Дверь открылась, и в проеме показался аккуратный молодой человек в коротком сером пальто, который вежливо поздоровался:
— Здравствуйте.
— Ты — Владлен Греков, Алькин одноклассник, да? — обрадованно вспомнил Александр.
— Да, Саша. Мне вас вспоминать не приходится, я вас просто помню, — со смыслом ответил Греков.
Игры в вежливость Александр не признавал. Привык в своей конторе брать быка за рога.
— А почему не в форме? Ты же офицер, летчик.
— Демобилизовался я, Саша.
— С начальством не поладил или заболел?
— Объективные причины, — не стал пояснять Владлен Греков причины истинные и сразу же приступил к делу: — Я Алика ищу, а он, оказывается, переехал. Был у Виллена и не застал. Вы не подскажете мне адрес Алика?
— Ты садись, Владлен. Чайку попьем.
— С удовольствием бы, но некогда, — воспитанно отказался Владлен и ожидающе посмотрел на Александра, мол, если знаешь, то говори, чего тянуть.
Александр усмехнулся, ответил сугубо по делу:
— Русаковская, восемь, квартира тридцать девять. Все?
— Спасибо вам большое, извините, что побеспокоил.

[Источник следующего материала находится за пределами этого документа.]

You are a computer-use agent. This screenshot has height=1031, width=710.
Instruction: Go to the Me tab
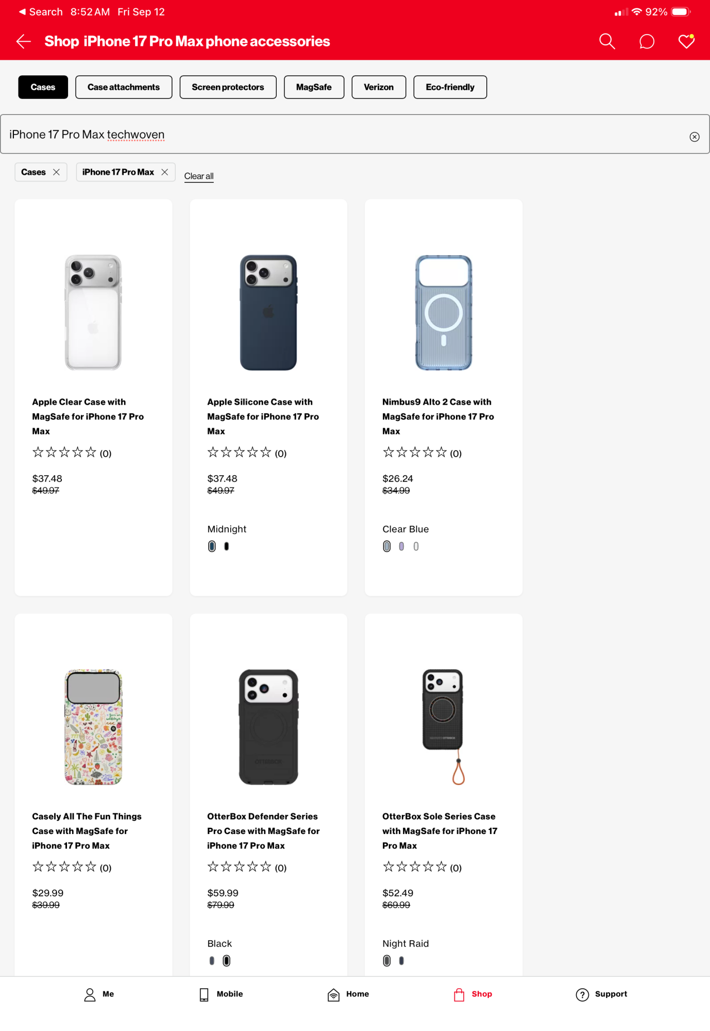tap(99, 994)
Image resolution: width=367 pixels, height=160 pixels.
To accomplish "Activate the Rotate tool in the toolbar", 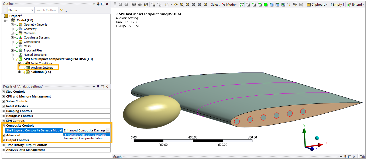I will point(167,5).
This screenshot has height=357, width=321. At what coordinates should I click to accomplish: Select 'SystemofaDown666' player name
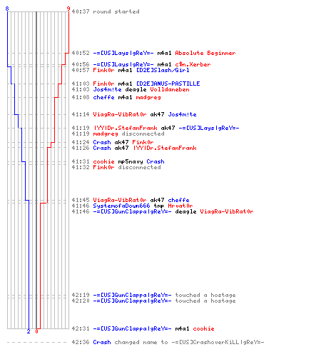[121, 206]
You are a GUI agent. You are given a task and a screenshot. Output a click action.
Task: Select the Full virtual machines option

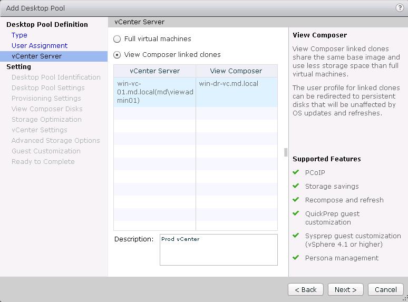click(117, 39)
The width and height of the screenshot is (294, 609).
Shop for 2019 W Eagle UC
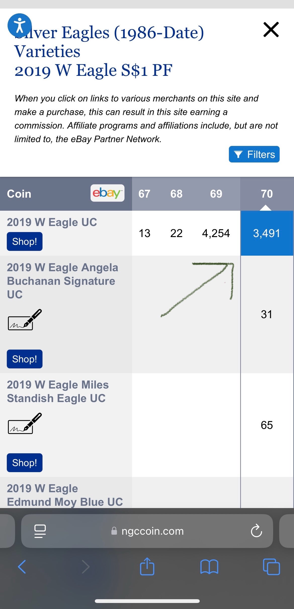pos(25,242)
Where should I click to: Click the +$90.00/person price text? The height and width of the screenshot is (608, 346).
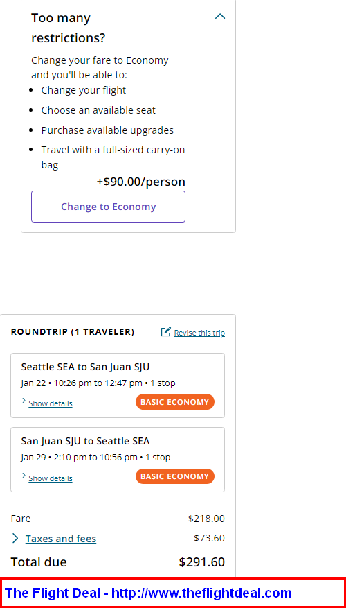point(141,182)
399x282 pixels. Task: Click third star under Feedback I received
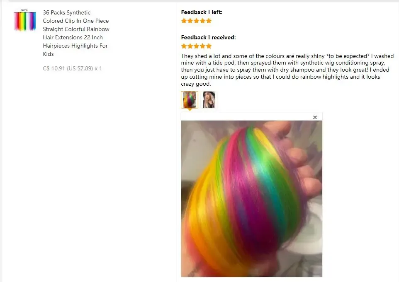point(197,46)
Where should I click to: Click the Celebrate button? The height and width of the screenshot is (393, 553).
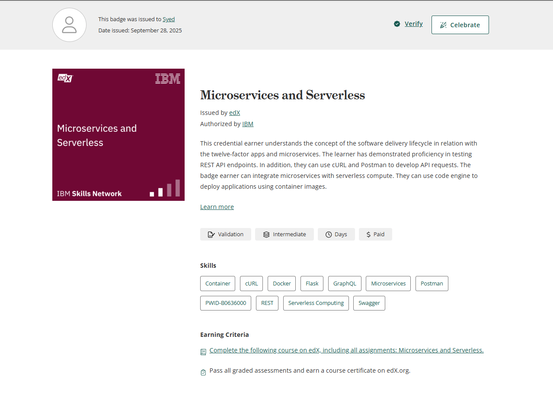tap(460, 25)
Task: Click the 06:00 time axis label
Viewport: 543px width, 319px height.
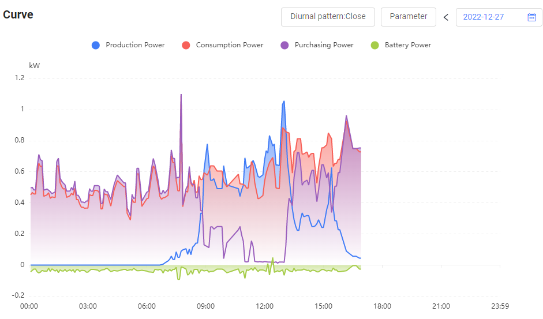Action: [147, 306]
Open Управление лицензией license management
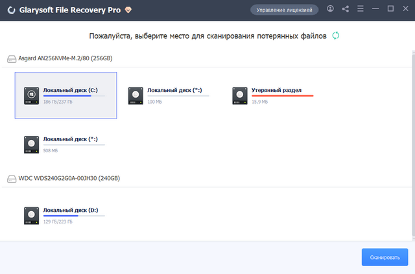Image resolution: width=415 pixels, height=274 pixels. (x=285, y=10)
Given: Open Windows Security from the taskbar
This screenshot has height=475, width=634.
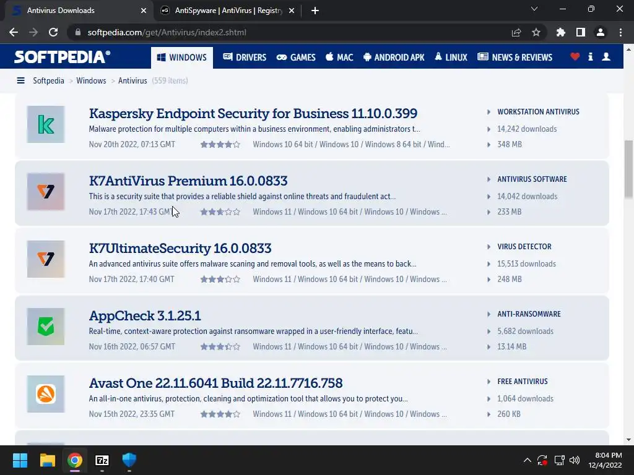Looking at the screenshot, I should point(129,460).
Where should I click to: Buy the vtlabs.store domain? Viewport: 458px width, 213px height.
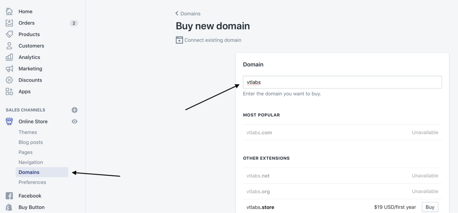click(429, 207)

— А может, чайку-то выпьете? — предложила теперь мать. Александр осудил ее за ненужную навязчивость:
— Товарищ спешит. Ты ведь спешишь, Владлен?
— Да, к моему сожалению. Всего вам доброго. — Владлен Греков поднялся, откланялся, открыл дверь и вышел в коридор. Четко зазвучали твердые каблуки. Мать опять зевнула. На этот раз в охотку и с удовольствием:
— Справный какой паренек.
К десяти утра все подтянулись. Майор Смирнов оглядел своих орлов. А орлы — его. С чувством собственного достоинства: поработали с толком, было что сообщить.
— Кое-что наковыряли, вижу, — догадался Смирнов. — Был такой журнал до войны «Наши достижения». Сегодня ваши лица — просто с обложки этого журнала.